Copy each of the rows below word for word, leaving out the pictures.
-- BEGIN --
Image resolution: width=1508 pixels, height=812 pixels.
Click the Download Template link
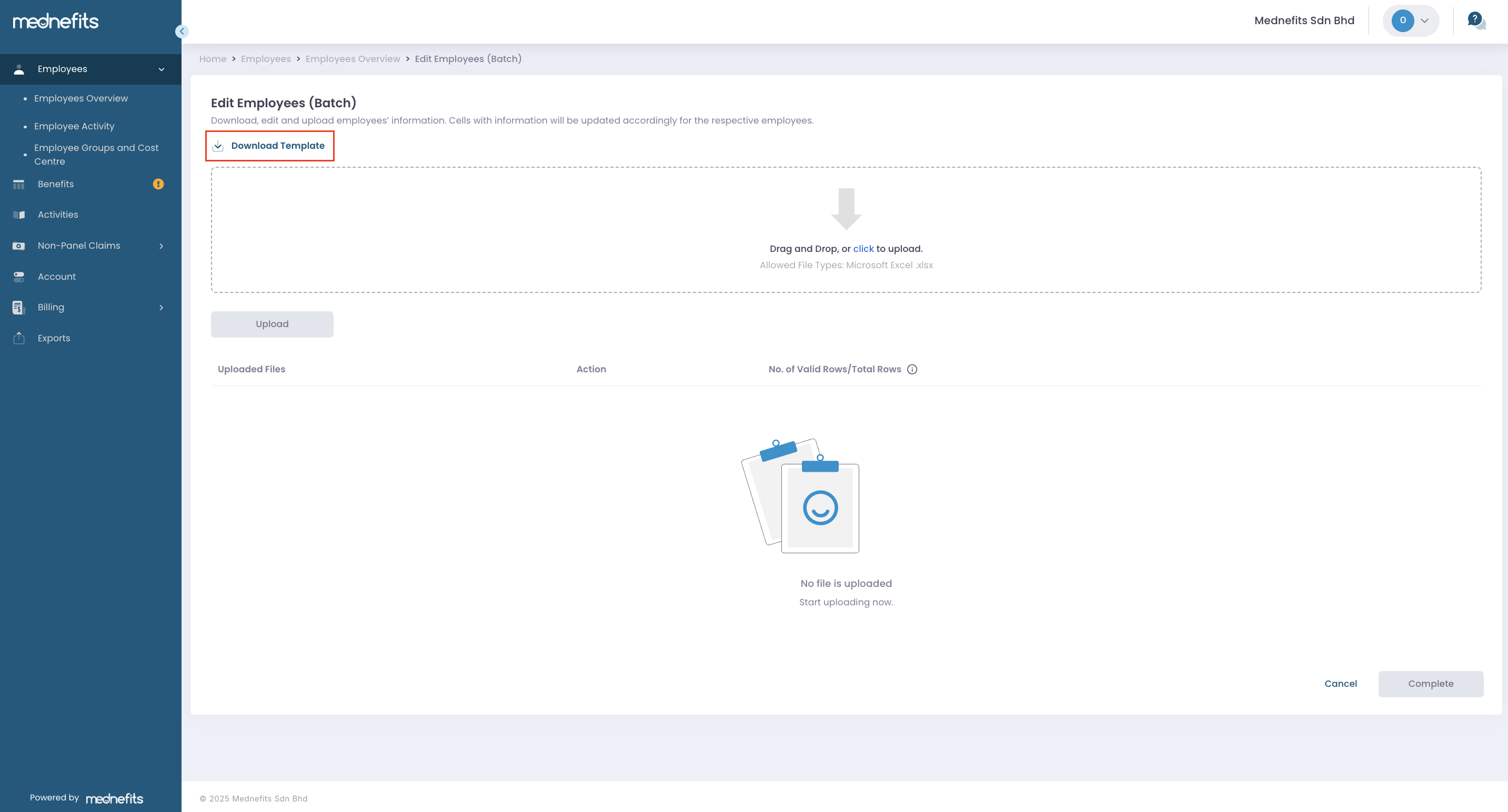click(277, 146)
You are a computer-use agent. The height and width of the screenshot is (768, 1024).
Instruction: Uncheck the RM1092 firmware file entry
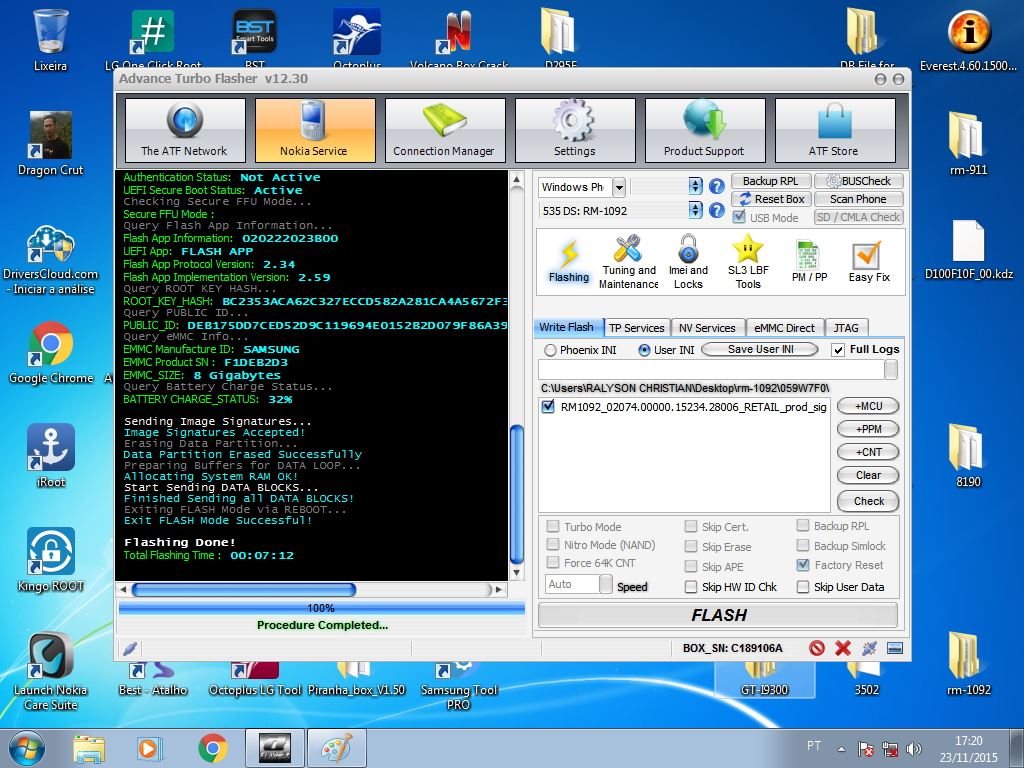click(548, 407)
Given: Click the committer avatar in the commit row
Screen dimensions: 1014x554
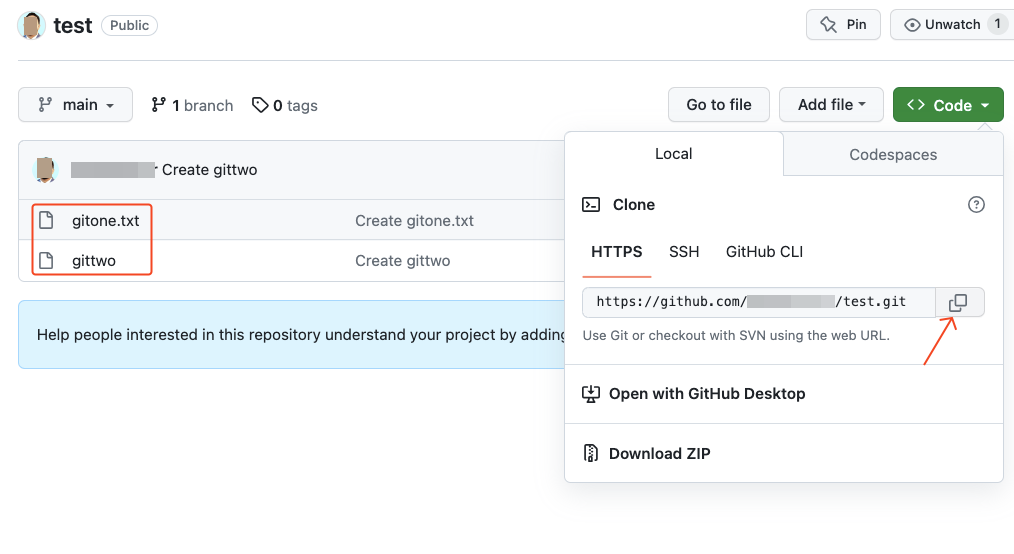Looking at the screenshot, I should tap(46, 170).
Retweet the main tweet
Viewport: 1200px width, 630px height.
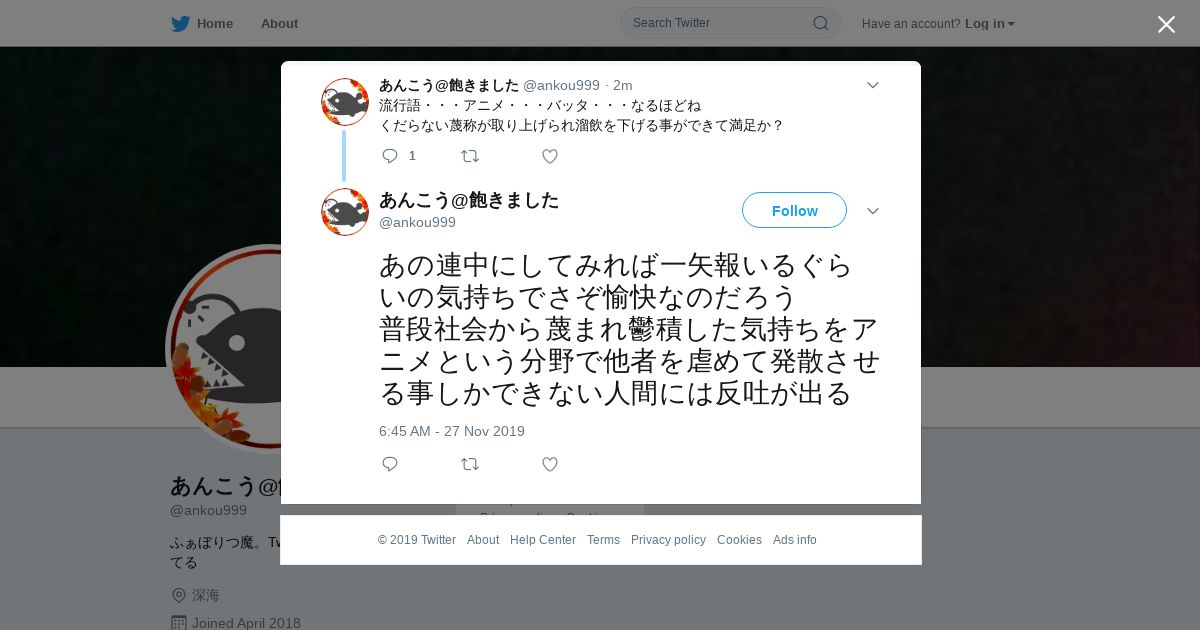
-- END --
_Final answer_.
Image resolution: width=1508 pixels, height=812 pixels.
Click the Download Template link
click(277, 146)
You are a computer-use agent. The height and width of the screenshot is (768, 1024).
Instruction: Uncheck the RM1092 firmware file entry
click(548, 407)
Given: Click the committer avatar in the commit row
Screen dimensions: 1014x554
Looking at the screenshot, I should tap(46, 170).
Retweet the main tweet
Viewport: 1200px width, 630px height.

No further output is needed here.